Skill Similarity Engine, Workforce Mobility at Scale

When an organisation reshapes its job architecture, the first question is not “what jobs exist?” but “which roles could someone move between, and what skills would they need?” Answering that at enterprise scale needs more than a spreadsheet join, and answering it fast enough to be useful in a planning conversation needs the work done before anyone asks.

The problem

A large employer can maintain thirty-five thousand active job profiles, each carrying dozens of skills. Pairwise similarity across that population is combinatorially expensive. Computing it on demand, every time an analyst opens a workbook, is the difference between a tool that gets used and a tool that gets quoted by the people who decided not to use it.

The analysts asking for this work do not want a black box. They want mobility pathways they can defend, skill-gap analysis that identifies what is actually missing rather than what is roughly missing, and outputs that drop into the BI surface they already trust.

The constraint, put simply: compute once, query fast, explain everything.

The approach

A precompute-then-query architecture with explicit configuration and a CLI that respects the platform analysts are on.

Load and normalise. Role and skill data ingested through configurable YAML environments. default, production, and local profiles override paths, thresholds, and category proportions without code changes. Reproducible runs across environments because the inputs are described, not assumed.

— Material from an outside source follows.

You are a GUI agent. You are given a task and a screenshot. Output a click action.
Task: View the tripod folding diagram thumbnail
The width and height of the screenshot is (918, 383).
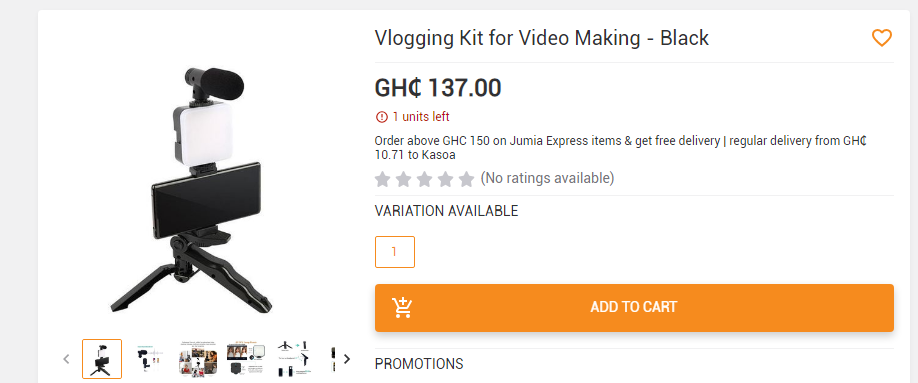(294, 359)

Precompute similarities. All job-to-job similarity scores calculated in advance using memory-aware chunking and parallel processing. The arithmetic that would crush an on-demand query becomes a one-off batch job, and the results sit ready for sub-second lookup.

Asymmetric similarity. Roles are not symmetric. Moving from a senior analyst to a junior manager is different from the reverse, and the score reflects it. Symmetric similarity averages away exactly the information a workforce planner needs.

Skill gap analysis. For any job pair, the engine names the skills present in one role and absent in the other. The output is a list a development plan can be written against, not a number that needs translating.

BI-ready exports. Similarity matrices, gap reports, and mobility summaries shaped for Power BI consumption. Analysts open the dataset and the data model is already correct, with column names that mean what they say.

CLI operations. Click-based command line for batch runs, environment switching, and pipeline stages, with Windows-friendly path handling throughout. The tool runs where the analyst’s laptop is, not only where a Linux server might be.

Precompute-then-query architecture for job-to-job skill similarity

What the engine supports

The same precomputed surface answers three planning scenarios without re-running the heavy work.

Reskilling programmes. Identify specific skill gaps between an employee’s current role and a target role, and target development effort on the gap rather than the broader profile.
Cross-department mobility. Surface non-obvious similar roles in business units the employee has never worked in. The most efficient moves are often the least visible ones.
Scenario modelling. When the job architecture itself changes, re-run the precompute and compare the mobility graph before and after. The platform tells you what mobility you have lost and what you have gained.

Conceptual mobility map showing similar roles connected by skill overlap

Evidence

35,000+ active role profiles supported
Pairwise similarity precomputed, queries return in sub-second time
Asymmetric similarity scoring, gap analysis surfaced per pair
Configuration-driven environment switching with no code changes
Power BI-ready outputs that drop into existing analyst workbooks

This is the enterprise counterpart to the rest of my people-analytics portfolio: large-scale data preparation, analyst-facing BI outputs, and insight that lands on a reskilling programme or a mobility review rather than dying in a notebook.